## Information provided
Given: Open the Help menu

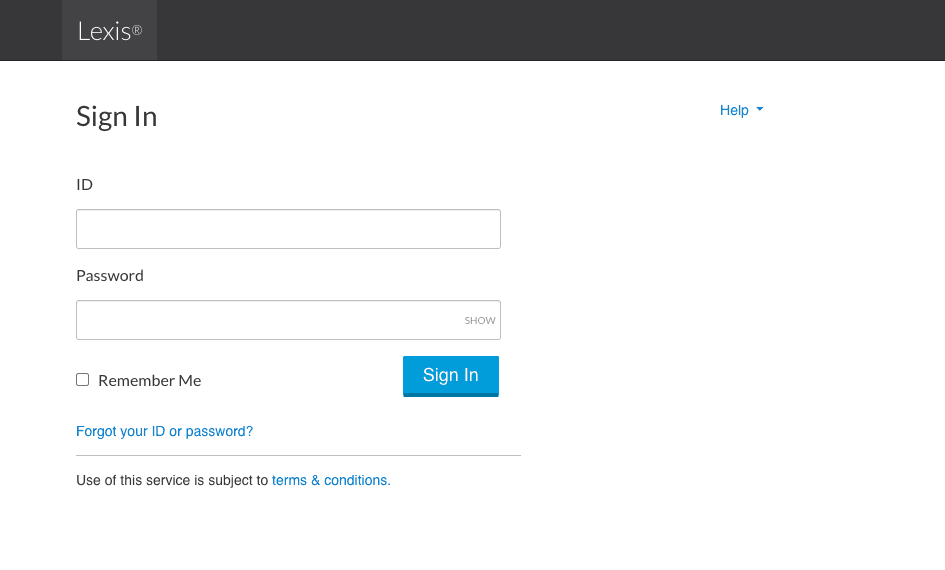Looking at the screenshot, I should pyautogui.click(x=741, y=110).
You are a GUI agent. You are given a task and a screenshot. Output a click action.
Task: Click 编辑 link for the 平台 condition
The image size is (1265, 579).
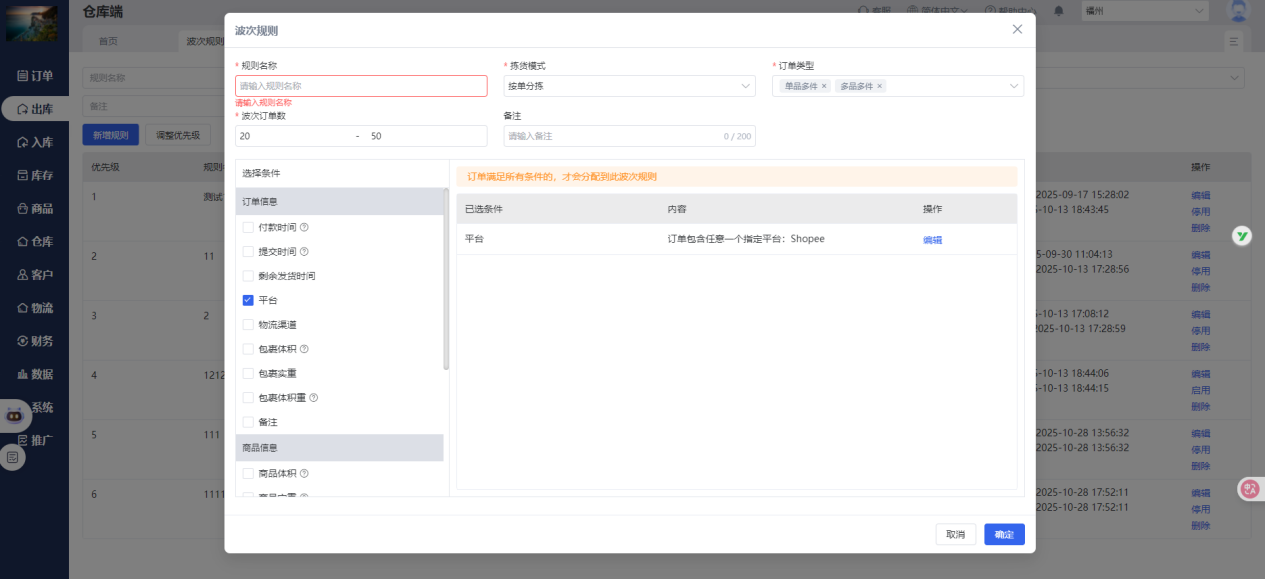click(932, 240)
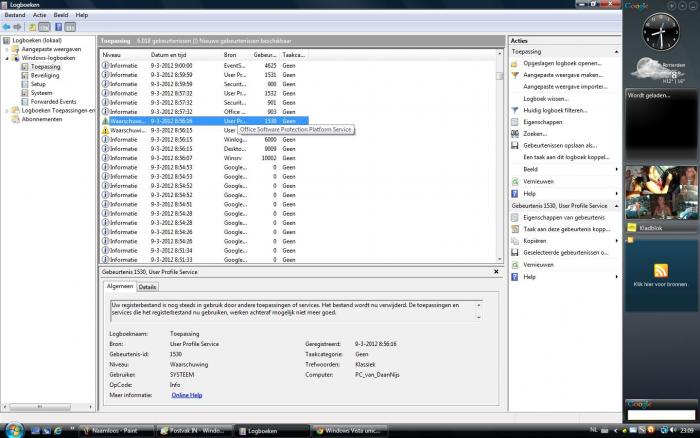
Task: Collapse the 'Windows-logboeken' tree node
Action: pyautogui.click(x=5, y=58)
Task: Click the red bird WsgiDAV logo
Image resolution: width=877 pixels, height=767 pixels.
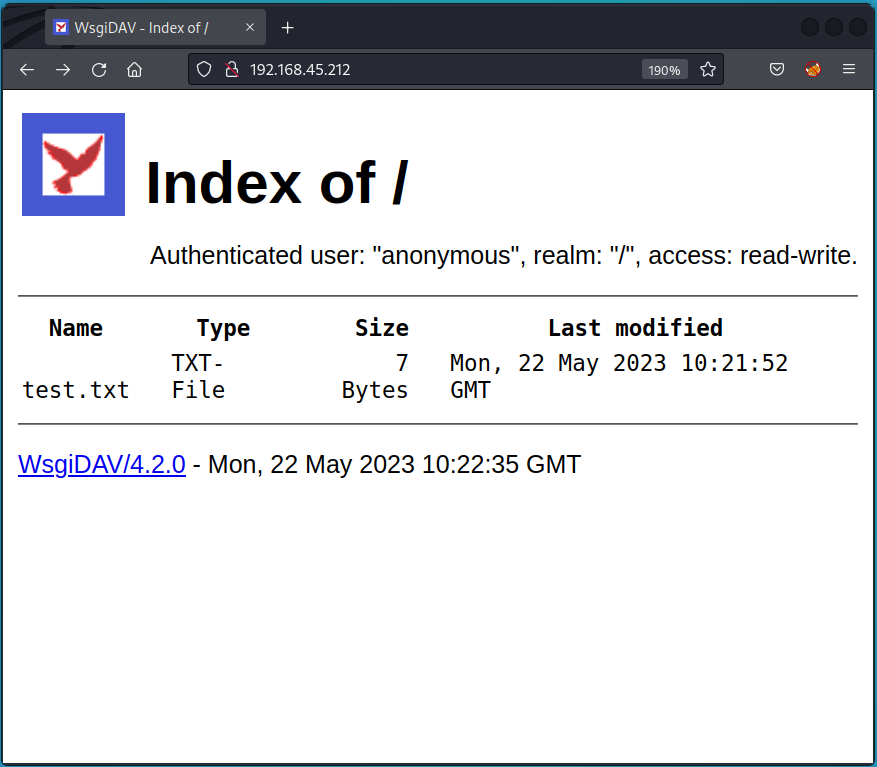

## Your instructions
A word-for-word repeat is expected of the lines from the one with "Task: Click 编辑 link for the 平台 condition" to the end of the data, both included; pictures are not part of it.

## Answer to the problem
Task: Click 编辑 link for the 平台 condition
The image size is (1265, 579).
click(932, 240)
Task: Collapse the 'Windows-logboeken' tree node
Action: pyautogui.click(x=5, y=58)
Task: Click the red bird WsgiDAV logo
Image resolution: width=877 pixels, height=767 pixels.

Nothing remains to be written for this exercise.